Senti-me confuso. Durante a conversa que o meu pai tivera com o antigo caseiro, ele manifestara claramente o receio de que a presença de D. João VI pudesse ser benéfica para os liberais. Como se explicava então que, sendo o rei liberal, eu o trairia sendo-o também?



– Mas, senhor... O rei não é liberal?
– Céus!... Onde vais tu buscar essas coisas? Bom, não interessa. Sua Majestade apenas foi enganada por esses malfeitores. Mas quando cair em si, verá que é nos absolutistas que deve confiar.

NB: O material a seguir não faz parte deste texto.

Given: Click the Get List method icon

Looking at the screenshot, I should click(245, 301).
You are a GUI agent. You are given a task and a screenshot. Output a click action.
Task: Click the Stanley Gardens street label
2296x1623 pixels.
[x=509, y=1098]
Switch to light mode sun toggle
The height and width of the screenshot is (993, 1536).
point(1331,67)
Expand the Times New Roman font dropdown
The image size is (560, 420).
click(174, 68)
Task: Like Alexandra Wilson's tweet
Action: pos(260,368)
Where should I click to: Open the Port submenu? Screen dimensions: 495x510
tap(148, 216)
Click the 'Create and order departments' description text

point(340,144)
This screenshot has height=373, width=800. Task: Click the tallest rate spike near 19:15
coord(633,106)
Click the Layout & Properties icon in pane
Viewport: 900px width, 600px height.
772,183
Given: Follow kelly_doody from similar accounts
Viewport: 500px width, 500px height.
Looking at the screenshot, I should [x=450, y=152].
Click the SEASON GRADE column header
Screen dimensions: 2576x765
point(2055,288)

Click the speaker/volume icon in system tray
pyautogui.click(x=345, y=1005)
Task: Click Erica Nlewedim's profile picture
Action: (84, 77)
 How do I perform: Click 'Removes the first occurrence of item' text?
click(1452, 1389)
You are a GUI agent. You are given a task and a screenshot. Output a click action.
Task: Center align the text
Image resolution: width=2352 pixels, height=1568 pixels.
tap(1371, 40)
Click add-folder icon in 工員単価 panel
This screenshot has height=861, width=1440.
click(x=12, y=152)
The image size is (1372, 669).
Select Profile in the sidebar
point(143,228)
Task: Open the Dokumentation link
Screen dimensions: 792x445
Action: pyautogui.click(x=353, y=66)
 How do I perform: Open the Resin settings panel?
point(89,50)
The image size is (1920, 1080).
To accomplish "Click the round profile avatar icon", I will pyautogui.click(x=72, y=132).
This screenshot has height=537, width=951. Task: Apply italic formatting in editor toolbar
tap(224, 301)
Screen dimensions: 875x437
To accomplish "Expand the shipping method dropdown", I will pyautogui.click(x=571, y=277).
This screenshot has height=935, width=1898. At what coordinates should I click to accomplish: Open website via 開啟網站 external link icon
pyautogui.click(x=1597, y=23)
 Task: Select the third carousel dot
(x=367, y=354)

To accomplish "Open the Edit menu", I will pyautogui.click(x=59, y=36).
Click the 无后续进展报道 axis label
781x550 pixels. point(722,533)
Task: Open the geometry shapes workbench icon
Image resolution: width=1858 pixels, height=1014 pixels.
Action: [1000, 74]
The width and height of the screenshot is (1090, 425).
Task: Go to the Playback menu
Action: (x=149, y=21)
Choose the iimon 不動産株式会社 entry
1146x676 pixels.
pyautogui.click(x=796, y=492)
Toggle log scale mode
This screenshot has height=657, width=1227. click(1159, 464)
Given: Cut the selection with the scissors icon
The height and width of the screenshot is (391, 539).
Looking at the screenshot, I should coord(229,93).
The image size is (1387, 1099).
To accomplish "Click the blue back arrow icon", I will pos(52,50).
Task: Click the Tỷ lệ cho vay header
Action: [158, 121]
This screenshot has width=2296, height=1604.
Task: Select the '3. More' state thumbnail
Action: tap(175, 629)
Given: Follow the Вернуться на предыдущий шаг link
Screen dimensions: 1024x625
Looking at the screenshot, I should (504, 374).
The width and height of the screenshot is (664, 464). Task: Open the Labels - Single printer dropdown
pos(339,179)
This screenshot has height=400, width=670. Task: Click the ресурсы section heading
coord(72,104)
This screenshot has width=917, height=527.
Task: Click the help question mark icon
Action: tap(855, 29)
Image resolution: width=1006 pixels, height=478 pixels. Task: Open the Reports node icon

Por algum motivo, toda aquela argumentação não me deixava convencido. Creio até que quanto mais o meu pai depreciava a imagem dos liberais, mais eu simpatizava com eles. Quanto mais não fosse, para sentir o prazer de fazer frente a D. José Ávila.
Quando saí da sala, Diogo e Luz aguardavam-me, ansiosos. Puxaram-me para fora de casa, examinaram-me de alto a baixo e depois de verificarem que não havia nada que indicasse que o meu pai tivesse sido violento, Luz perguntou:



– Então? Falaste dos liberais? O que foi que ele disse?
– Que eles não prestam...
– Só isso? – indagou Luz, desiludida. – Isso já nós sabíamos.
– Disse que são traidores, que traem o rei.
– Isso não é verdade! – exclamou Diogo.



Tanto eu como Luz olhámos o nosso amigo com o mesmo espanto com que o meu pai me fitara quando lhe perguntei porque não gostava de liberais. Diogo nunca se revelara nem a favor nem contra os liberais. Sempre procurara fazer-nos acreditar que sabia tão pouco do assunto como nós e no entanto, afirmava veementemente que eles não eram traidores.



– Porque dizes isso? Gostas dos liberais?
– Gostar deles? Não... Quer dizer, não sei. Não conheço nenhum, tal como vós os dois.
– Mas acabaste de dizer que não eram traidores – objectou Maria da Luz.
– Sim, mas isso não quer dizer que sejam boas pessoas. Além disso, dizer que Sua Majestade se deixa rodear de um tão grande número de traidores é fazer pouco da sua inteligência.



Luz e eu entreolhámo-nos, sem perceber muito bem o que todo aquele discurso queria dizer.